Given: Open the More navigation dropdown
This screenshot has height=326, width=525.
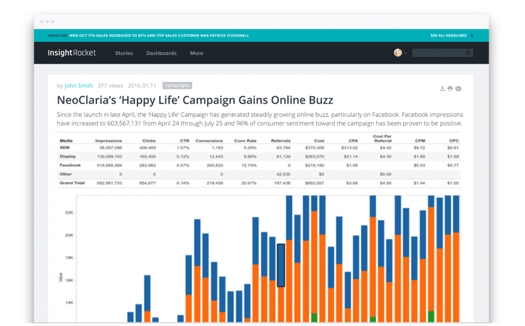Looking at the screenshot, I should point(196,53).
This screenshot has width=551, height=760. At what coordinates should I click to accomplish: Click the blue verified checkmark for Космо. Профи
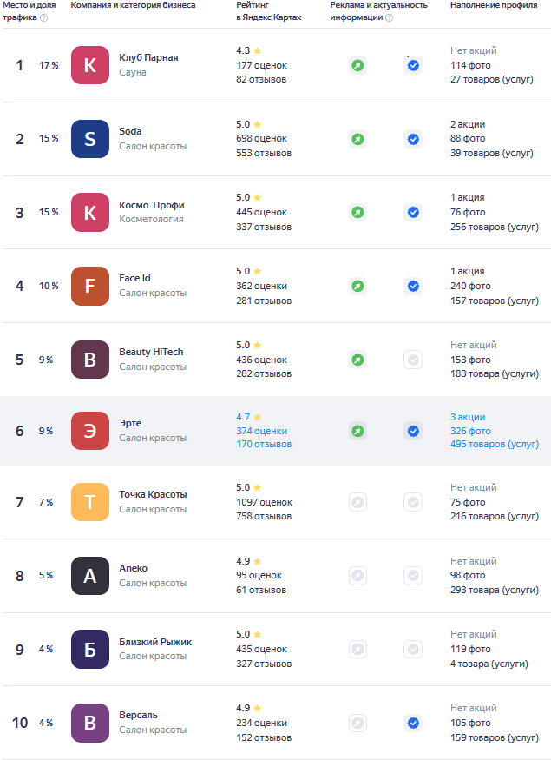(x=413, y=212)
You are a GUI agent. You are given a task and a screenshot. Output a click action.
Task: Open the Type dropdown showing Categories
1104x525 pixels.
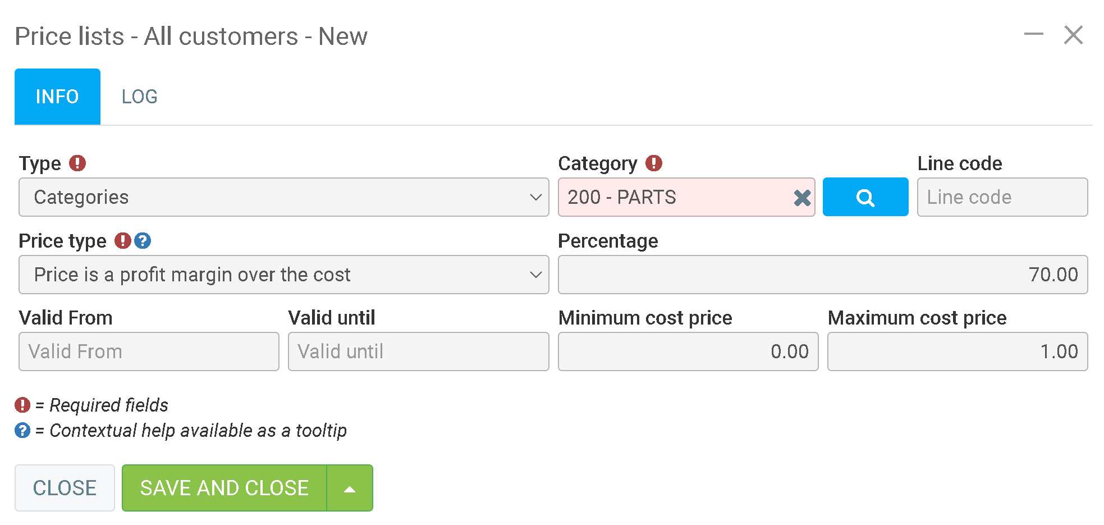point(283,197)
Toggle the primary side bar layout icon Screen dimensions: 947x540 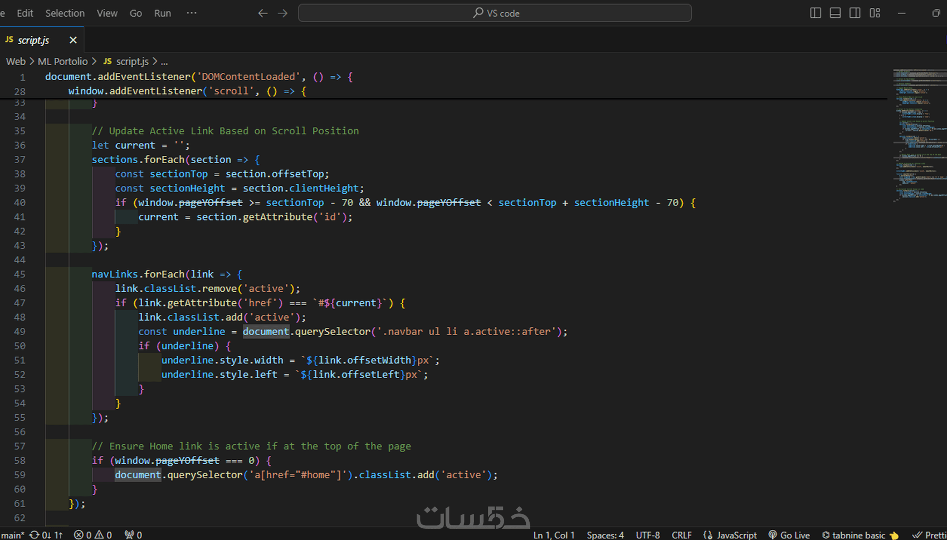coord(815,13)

* * *

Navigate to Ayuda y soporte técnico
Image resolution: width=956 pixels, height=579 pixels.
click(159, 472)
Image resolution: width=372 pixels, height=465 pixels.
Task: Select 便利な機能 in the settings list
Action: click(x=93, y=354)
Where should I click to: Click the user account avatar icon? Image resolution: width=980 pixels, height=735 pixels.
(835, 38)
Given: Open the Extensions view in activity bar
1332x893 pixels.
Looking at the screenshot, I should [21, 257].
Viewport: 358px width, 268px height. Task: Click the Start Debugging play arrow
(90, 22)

EXERCISE DIRECTIONS — Please rewrite the entries from the line with "This screenshot has width=551, height=760." up to and including the line with "(x=413, y=212)" as a numbered list, skipping any blank lines and leaving the pictures out.

RESULT OF THE EXERCISE —
1. This screenshot has width=551, height=760. At what coordinates should I click to accomplish: Click the blue verified checkmark for Космо. Профи
2. (x=413, y=212)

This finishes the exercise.